Sans se faire prier, Nouara a raconté, d’un long monologue tenant de la psalmodie. Elle a raconté son père, son mari, son frère et son beau-frère emmenés derrière la maison, exécutés d’une même rafale, les femmes et enfants hurlant de terreur réfugiés dans la maison, sa mère, sa belle-sœur et cinq des enfants de cette dernière ensuite massacrés, ses propres enfants de cinq, trois et deux ans qu’elle avait cachés dans un réduit à provision, grièvement blessés par les balles transperçant le fragile rempart, l’un mort un an après, le deuxième lourdement handicapé et la troisième définitivement traumatisée. Elle a raconté encore quand avec sa sœur, s’étant réfugiées dans la cahute qui servait de toilettes dans le jardin, elles furent miraculeusement épargnées de l’hécatombe, les enfants soignés par les villageois puis emmenés par le FLN dans des infirmeries clandestines, la mechta dévastée, les gourbis brûlés avec le bétail, l’horreur des cadavres amoncelés dans une fosse dans le bas du village et l’odeur atroce qui la poursuit encore.

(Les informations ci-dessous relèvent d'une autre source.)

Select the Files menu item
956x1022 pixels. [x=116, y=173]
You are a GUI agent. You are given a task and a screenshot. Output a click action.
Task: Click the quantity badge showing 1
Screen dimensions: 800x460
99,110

Les survivants n’avaient pu revenir avant plusieurs jours.
Après cette effroyable énumération, nous restâmes pétrifiés, ne sachant comment réagir. Livide, Adel ne pouvait réprimer le tic nerveux qui agitait sa jambe. Quant à moi, me croyant aguerrie par la lecture des atrocités de la guerre d’Algérie, je mesurais l’abîme entre une histoire découverte dans le cadre d’une bibliothèque et l’âpreté du récit d’un témoin. Nulle place ici pour le révisionnisme et la surenchère des mémoires, la parole digne et sacrée de Nouara ne pouvait souffrir du moindre doute blasphématoire.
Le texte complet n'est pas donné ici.